Adamın biri yolda bir çanta para bulmuş.
Bakmış neredeyse bir servet.
Kalbinde helal-haram korkusu taşıyan bu adam, araya araya paranın gerçek sahibini bulmuş. Şahit olsunlar diye de kalabalığın içerisinde adamın parasını teslim etmiş.
Lakin parasını alan adam parayı cebine koymuş. Ne bir teşekkür ne bir Allah razı olsun demeden çekip giderken
Kalabalıktan bir kişi...
Yahu arkadaş senin bu yaptığın yobazlık, en azından adama bir teşekkür et, bir Allah razı olsun de, hiç olmazsa biraz adama ödül ver deyince...
Adam soğuk soğuk "bu para zaten benim". Nolmuş bulup getirdiyse der.
Kalabalık şaşkın şaşkın bir birlerine bakar ve dağılır.
Bu yobaz kütüğe, sizin ağzınıza da zehirden küfürler doldu değil mi?
Allah'ın servet verip, bir kuru teşekkürden ibaret nezaket ve zarafet kırıntısından mahrum bıraktığı şahıs için ne dersiniz ve kime, neye benzetirsiniz bilmem.
Ama...
Ben kimlere benzediğini galiba çok iyi biliyorum.
Hani şu, yapılan hiç bir hizmeti görmeyen, hiçbir eseri taktir edip sevinmeyen, hiçbir iyiliği ve gelişmeyi kabul etmeyen... biraz sıkıştırınca da '' Eee canım, yapıldıysa bizim paramızla yapıldı, kendi cebinden mi yaptı '' diyerek; insanı alnının çatından vuranlar var ya... İşte tamda onlara benziyor.
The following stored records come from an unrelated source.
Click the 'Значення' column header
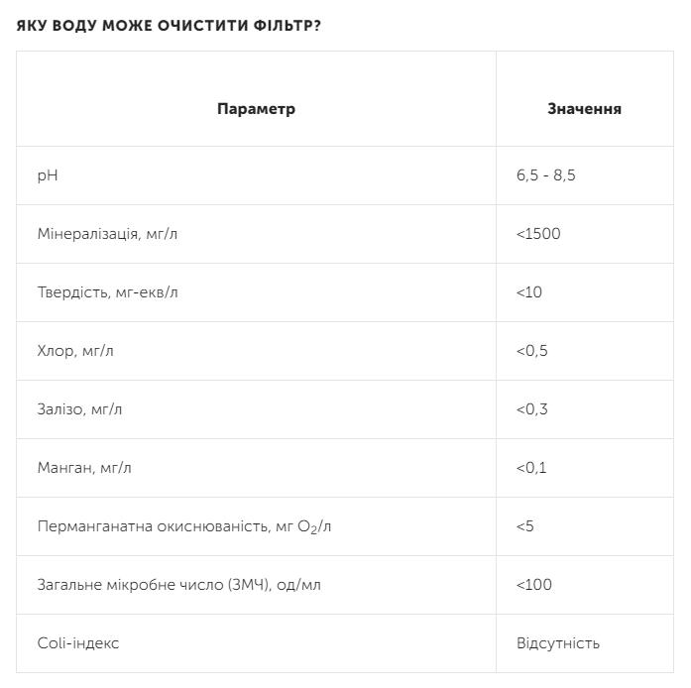This screenshot has width=691, height=688. click(584, 109)
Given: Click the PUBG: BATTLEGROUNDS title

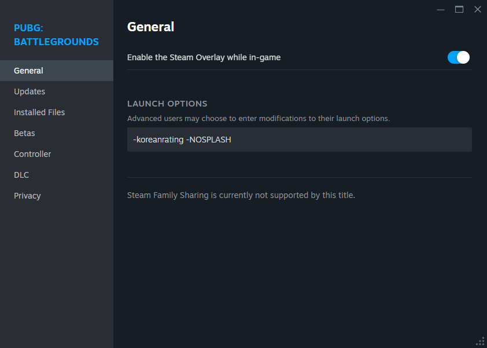Looking at the screenshot, I should pyautogui.click(x=56, y=34).
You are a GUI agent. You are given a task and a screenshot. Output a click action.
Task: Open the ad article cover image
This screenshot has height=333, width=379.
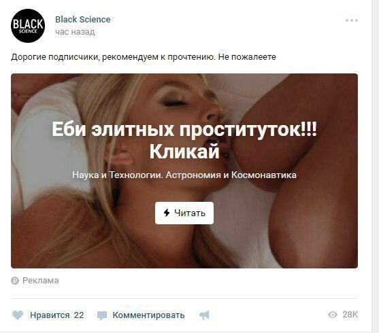pos(184,171)
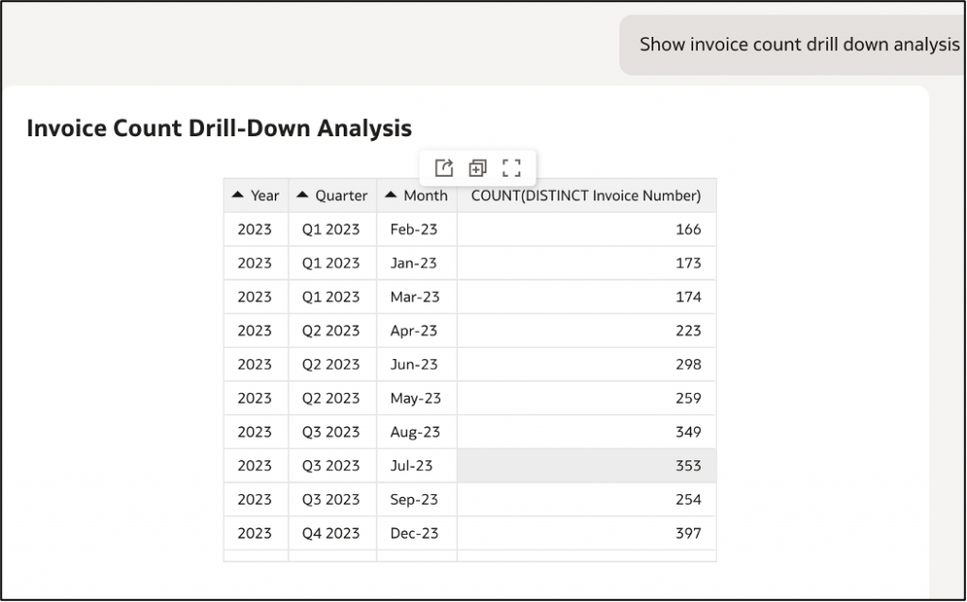
Task: Click the share/export visualization icon
Action: coord(443,167)
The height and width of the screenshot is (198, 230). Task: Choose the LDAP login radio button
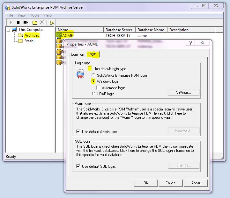[x=93, y=94]
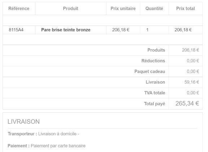The height and width of the screenshot is (152, 208).
Task: Click Paiement par carte bancaire text
Action: [x=58, y=146]
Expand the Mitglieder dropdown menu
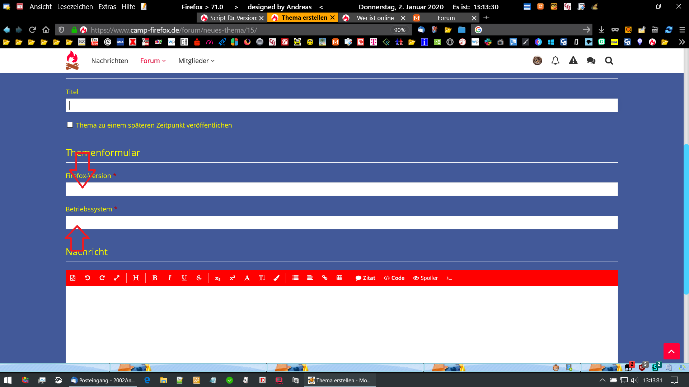689x387 pixels. point(196,61)
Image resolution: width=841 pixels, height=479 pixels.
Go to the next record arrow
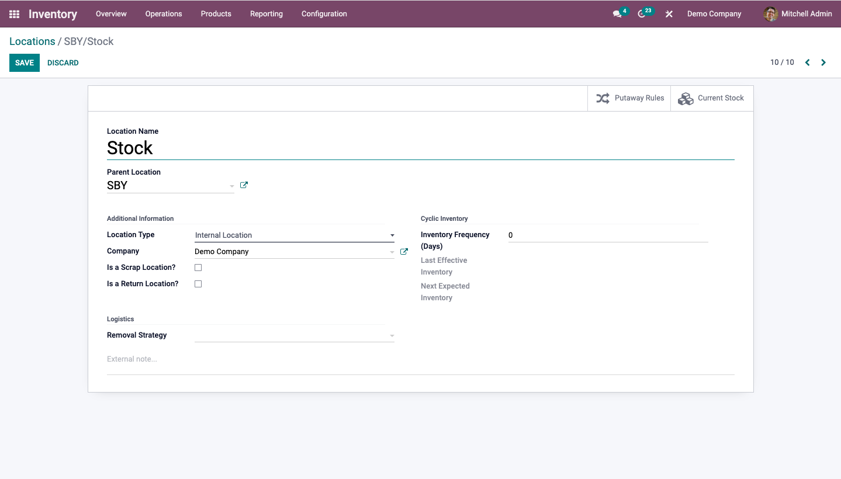pos(823,63)
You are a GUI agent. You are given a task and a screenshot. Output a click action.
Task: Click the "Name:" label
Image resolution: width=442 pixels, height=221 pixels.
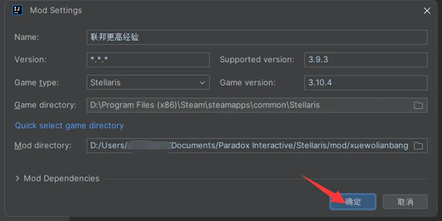[x=27, y=37]
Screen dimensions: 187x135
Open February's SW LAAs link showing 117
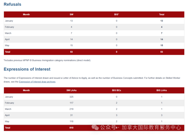(x=71, y=103)
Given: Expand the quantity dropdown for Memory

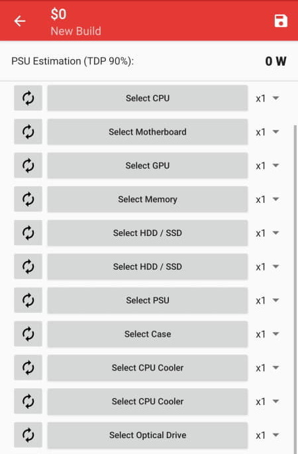Looking at the screenshot, I should [268, 199].
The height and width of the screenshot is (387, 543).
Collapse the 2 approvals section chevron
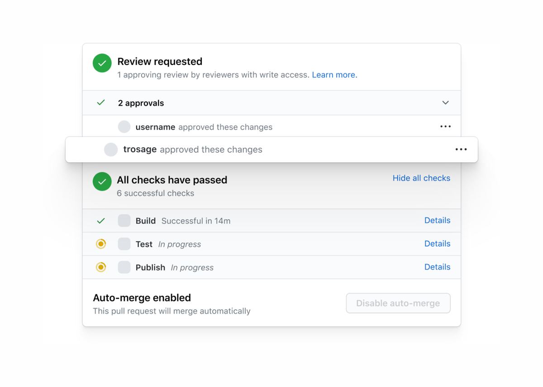tap(445, 103)
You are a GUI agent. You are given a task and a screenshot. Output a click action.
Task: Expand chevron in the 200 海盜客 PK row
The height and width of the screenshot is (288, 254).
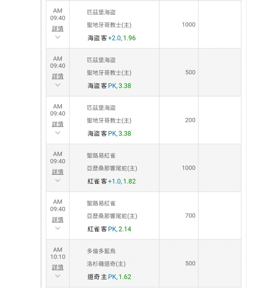pos(58,133)
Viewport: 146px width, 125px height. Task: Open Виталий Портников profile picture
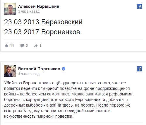tap(10, 71)
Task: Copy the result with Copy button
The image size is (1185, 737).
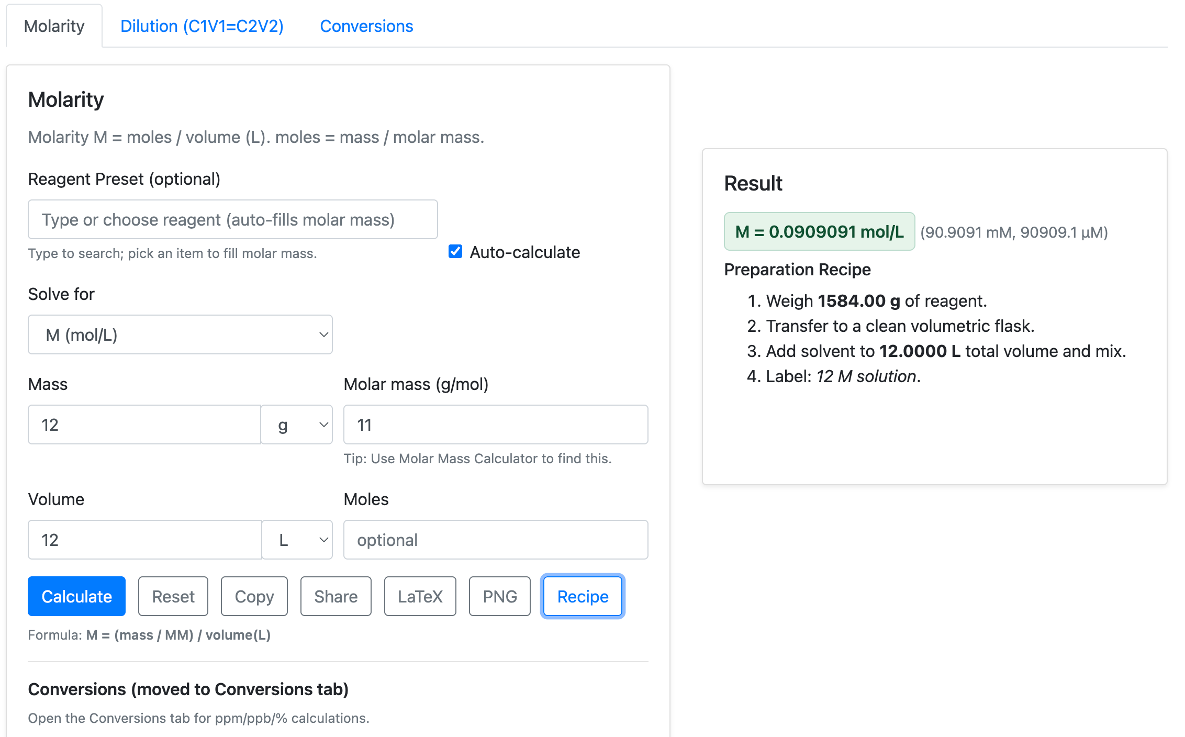Action: coord(254,596)
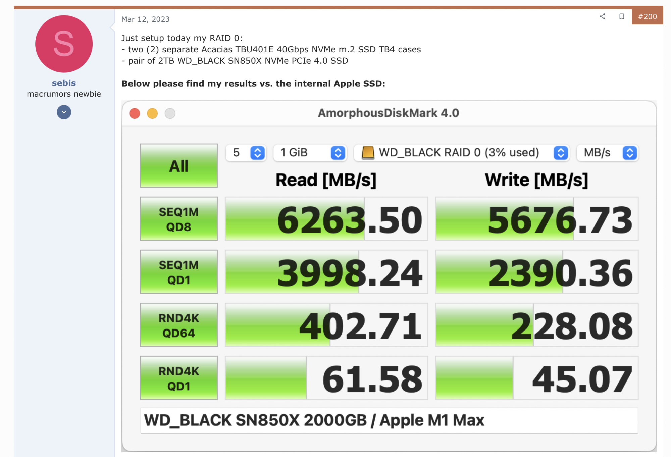
Task: Click the gray zoom window dot
Action: (170, 113)
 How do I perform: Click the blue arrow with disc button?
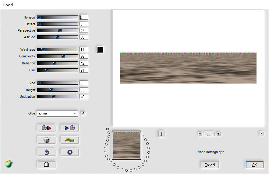point(70,128)
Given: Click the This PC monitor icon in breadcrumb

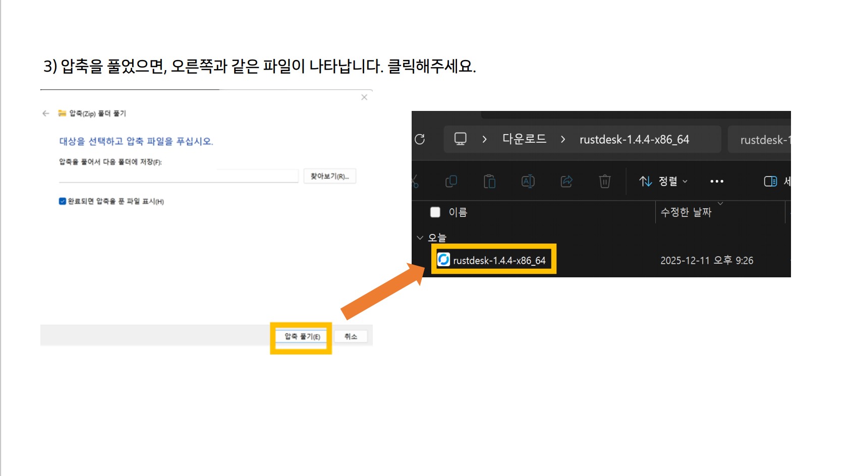Looking at the screenshot, I should coord(459,140).

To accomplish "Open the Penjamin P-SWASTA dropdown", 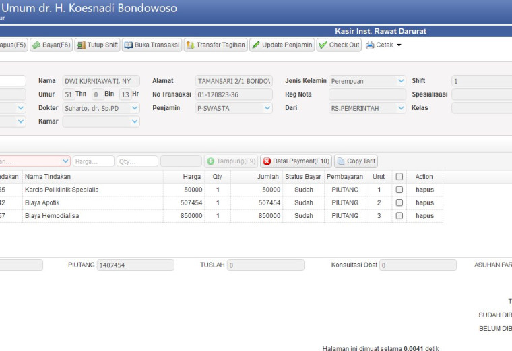I will (x=267, y=108).
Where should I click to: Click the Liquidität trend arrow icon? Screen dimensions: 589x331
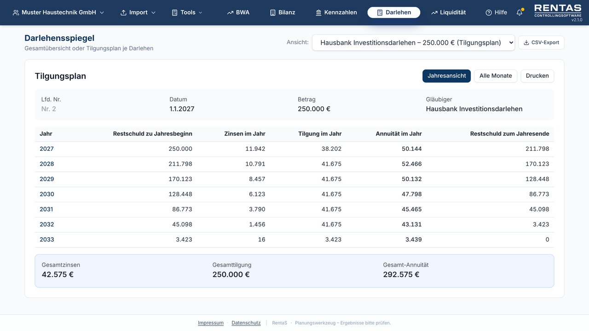coord(434,13)
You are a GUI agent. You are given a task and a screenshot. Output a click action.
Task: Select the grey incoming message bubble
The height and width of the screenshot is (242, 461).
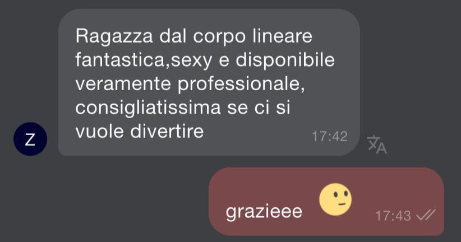209,82
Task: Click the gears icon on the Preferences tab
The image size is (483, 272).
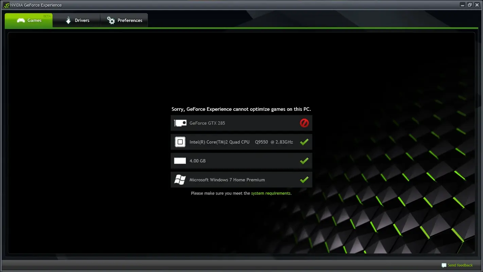Action: (111, 20)
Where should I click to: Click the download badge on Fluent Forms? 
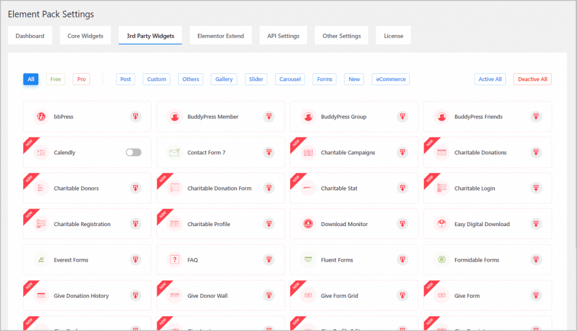tap(402, 260)
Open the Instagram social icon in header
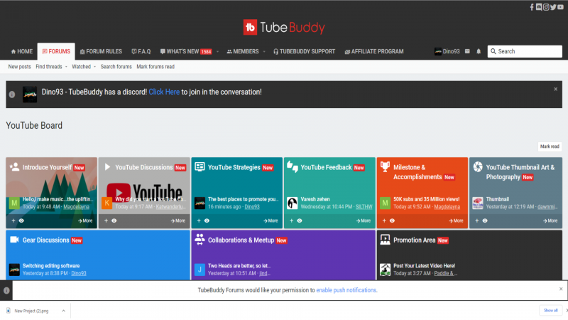 click(546, 7)
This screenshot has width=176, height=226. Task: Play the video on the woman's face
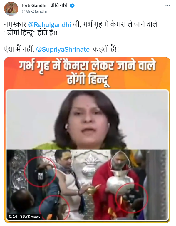[87, 120]
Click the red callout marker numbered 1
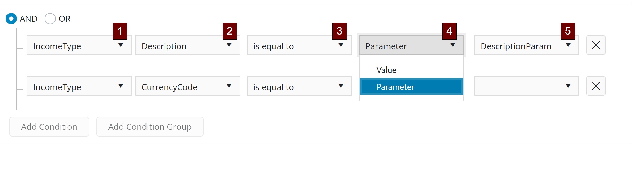Viewport: 632px width, 170px height. [x=120, y=31]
Hem öyle az buz da değiller ha.
Hemen yanımızdan, yakınımızdan başlamak üzere, o kadar çoklar ki.
Yetmiyor...
Birde Akdeniz de Yunan'dan.
Suriye'de Esed'den
Azerbaycan'da, Ermeni'den
Güney de Yahudi'den
Libya da Amerikan'dan taraf oluyorlar ya adama ölümle bir geliyor. Lan diyorsun bunlar da gerçekten Türk kanı varmı? demeden edemiyorsun.
Halebe, Tel Rıfata, Ceraplus'a Türk bayrağı, Karabağa, Azeri bayrağı asıldı diye çıldırıyorlar.
Ama Amerikan ve Rus bayraklarına tek kelime laf etmiyorlar.
Uçak yapıyorsun, kalorifer peteği diyerek güya dalga geçiyorlar. Ama adamlar da hani haksız sayılmaz. Çünkü ömürleri heykel yapmakla geçtiği için uçak yapma işi adamlara ters geliyor. Anlayacağınız az gavur değiller.